» Testo fornito:
Cassazione penale , sez. V , 21/05/2019 , n. 44319

RITENUTO IN FATTO

1. Con il provvedimento impugnato, datato 6.11.2018, la Corte d'Appello di Napoli, su appello del Procuratore Generale presso lo stesso Ufficio, ha parzialmente riformato la sentenza del Tribunale di Nola del 21.6.2016, con cui il giudice monocratico di quel Tribunale aveva dichiarato non doversi procedere per remissione di querela nei confronti di M.G. per i reati a lui ascritti ai capi a) e c) della contestazione (furto con strappo di un telefono cellulare e lesioni aggravate), diversamente qualificato il reato di furto con strappo di cui al capo a) in quello previsto dall'art. 626 c.p. (furto d'uso) e lo aveva assolto da quello di ingiuria e minaccia semplice perchè depenalizzati.


In seguito a detta riforma parziale, la Corte d'Appello ha dichiarato M. colpevole dei reati di furto ex art. 624-bis c.p., secondo l'originaria contestazione, e di lesioni ex artt. 582 e 585, in relazione all'art. 577 c.p. e art. 61 c.p., n. 1, (aggravante dei futili motivi) e, riconosciuta nei suoi confronti l'attenuante ex art. 62 c.p., n. 6, prevalente sulla ritenuta recidiva specifica, lo ha condannato alla pena di anni uno di reclusione ed Euro 450 di multa; i giudici d'appello hanno, altresì, rimodulato l'assoluzione per il reato di minaccia in declaratoria di non doversi procedere per remissione di querela, confermando nel resto la sentenza appellata.


Il contesto dei reati è quello di un litigio, dettato da motivi di gelosia, tra l'imputato e la sua ex convivente, S.M., dopo l'interruzione della loro relazione per volontà di costei, nel corso del quale l'imputato le aveva sottratto il telefono cellulare, strappandoglielo di mano per leggerne i contenuti, restituendoglielo solo dopo alcune ore.

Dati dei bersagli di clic
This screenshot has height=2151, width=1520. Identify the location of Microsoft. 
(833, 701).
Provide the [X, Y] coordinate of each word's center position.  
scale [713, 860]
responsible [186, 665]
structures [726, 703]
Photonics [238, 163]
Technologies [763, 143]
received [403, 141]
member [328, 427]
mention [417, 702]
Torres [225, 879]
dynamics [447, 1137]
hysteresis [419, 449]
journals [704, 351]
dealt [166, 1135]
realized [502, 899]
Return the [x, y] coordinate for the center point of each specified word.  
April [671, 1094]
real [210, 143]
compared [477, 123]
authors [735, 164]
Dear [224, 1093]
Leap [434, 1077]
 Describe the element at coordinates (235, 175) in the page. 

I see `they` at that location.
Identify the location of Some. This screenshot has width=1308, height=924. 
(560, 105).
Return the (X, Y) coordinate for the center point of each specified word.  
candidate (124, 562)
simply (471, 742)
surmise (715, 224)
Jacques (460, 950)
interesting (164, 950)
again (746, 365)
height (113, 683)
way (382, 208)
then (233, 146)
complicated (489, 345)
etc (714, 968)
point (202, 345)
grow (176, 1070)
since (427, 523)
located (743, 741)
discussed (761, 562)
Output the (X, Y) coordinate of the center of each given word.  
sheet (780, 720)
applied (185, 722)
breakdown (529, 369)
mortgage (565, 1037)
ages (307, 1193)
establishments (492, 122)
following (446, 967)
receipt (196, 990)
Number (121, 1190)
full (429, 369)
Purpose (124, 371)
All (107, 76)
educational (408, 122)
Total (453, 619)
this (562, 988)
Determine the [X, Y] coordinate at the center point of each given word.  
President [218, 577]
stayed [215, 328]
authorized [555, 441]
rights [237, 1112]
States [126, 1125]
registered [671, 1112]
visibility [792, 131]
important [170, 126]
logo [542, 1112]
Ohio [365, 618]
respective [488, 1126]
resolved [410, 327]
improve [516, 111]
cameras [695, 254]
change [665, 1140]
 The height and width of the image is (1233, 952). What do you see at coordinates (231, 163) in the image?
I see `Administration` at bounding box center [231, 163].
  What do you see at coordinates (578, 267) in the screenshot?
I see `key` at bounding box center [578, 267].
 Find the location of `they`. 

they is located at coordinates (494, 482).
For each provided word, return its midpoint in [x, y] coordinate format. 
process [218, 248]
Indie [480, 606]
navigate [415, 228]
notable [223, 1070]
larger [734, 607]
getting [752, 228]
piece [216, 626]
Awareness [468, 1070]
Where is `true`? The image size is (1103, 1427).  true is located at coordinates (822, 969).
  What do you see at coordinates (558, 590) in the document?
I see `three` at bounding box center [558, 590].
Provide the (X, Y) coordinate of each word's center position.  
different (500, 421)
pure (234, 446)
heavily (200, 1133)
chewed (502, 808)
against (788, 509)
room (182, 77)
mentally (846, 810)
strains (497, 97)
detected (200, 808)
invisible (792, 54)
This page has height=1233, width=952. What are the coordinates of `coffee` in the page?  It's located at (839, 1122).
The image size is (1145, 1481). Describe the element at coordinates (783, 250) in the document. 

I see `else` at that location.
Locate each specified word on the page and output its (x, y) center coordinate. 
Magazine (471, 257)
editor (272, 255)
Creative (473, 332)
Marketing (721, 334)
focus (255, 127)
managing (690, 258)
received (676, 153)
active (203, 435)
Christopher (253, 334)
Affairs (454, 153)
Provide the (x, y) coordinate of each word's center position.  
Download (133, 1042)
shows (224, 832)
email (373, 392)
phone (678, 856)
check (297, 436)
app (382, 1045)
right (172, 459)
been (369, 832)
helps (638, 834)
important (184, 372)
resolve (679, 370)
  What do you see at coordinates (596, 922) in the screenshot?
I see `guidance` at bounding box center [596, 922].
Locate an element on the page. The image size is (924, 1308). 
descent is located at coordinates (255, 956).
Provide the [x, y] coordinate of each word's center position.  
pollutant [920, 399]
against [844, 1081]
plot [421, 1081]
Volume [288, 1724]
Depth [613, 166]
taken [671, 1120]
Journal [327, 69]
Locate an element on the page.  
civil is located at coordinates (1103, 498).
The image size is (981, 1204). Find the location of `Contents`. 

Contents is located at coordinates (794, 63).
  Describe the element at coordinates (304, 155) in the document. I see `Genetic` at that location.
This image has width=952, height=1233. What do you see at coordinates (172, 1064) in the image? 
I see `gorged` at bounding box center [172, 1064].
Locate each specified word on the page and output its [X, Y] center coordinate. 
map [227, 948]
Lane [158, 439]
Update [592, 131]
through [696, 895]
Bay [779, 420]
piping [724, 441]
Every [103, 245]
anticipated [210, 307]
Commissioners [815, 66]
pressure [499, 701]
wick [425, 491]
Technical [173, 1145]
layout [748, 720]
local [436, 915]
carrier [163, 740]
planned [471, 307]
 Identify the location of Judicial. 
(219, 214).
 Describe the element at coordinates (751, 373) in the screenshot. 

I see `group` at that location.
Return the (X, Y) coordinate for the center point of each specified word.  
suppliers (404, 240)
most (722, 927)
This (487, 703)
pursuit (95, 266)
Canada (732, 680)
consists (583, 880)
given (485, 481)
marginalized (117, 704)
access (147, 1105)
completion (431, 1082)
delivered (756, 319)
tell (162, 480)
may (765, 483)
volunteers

» Cosa fare:
**1)** Rispondi alle domande seguenti sulla sentenza.
(a) Quale tribunale aveva emesso la sentenza di primo grado e in quale data?
(b) A quale pena la Corte d'Appello ha condannato M.?
(c) Dopo quanto tempo l'imputato ha restituito il telefono cellulare a S.M.?
**2)** Trascrivi senza modifiche il passo della sentenza che va da "1. Con il provvedimento" a "semplice perchè depenalizzati.".

» Soluzioni:
**1)**
(a) Il Tribunale di Nola, il 21.6.2016.
(b) Ad anni uno di reclusione ed Euro 450 di multa.
(c) Solo dopo alcune ore.

**2)**
1. Con il provvedimento impugnato, datato 6.11.2018, la Corte d'Appello di Napoli, su appello del Procuratore Generale presso lo stesso Ufficio, ha parzialmente riformato la sentenza del Tribunale di Nola del 21.6.2016, con cui il giudice monocratico di quel Tribunale aveva dichiarato non doversi procedere per remissione di querela nei confronti di M.G. per i reati a lui ascritti ai capi a) e c) della contestazione (furto con strappo di un telefono cellulare e lesioni aggravate), diversamente qualificato il reato di furto con strappo di cui al capo a) in quello previsto dall'art. 626 c.p. (furto d'uso) e lo aveva assolto da quello di ingiuria e minaccia semplice perchè depenalizzati.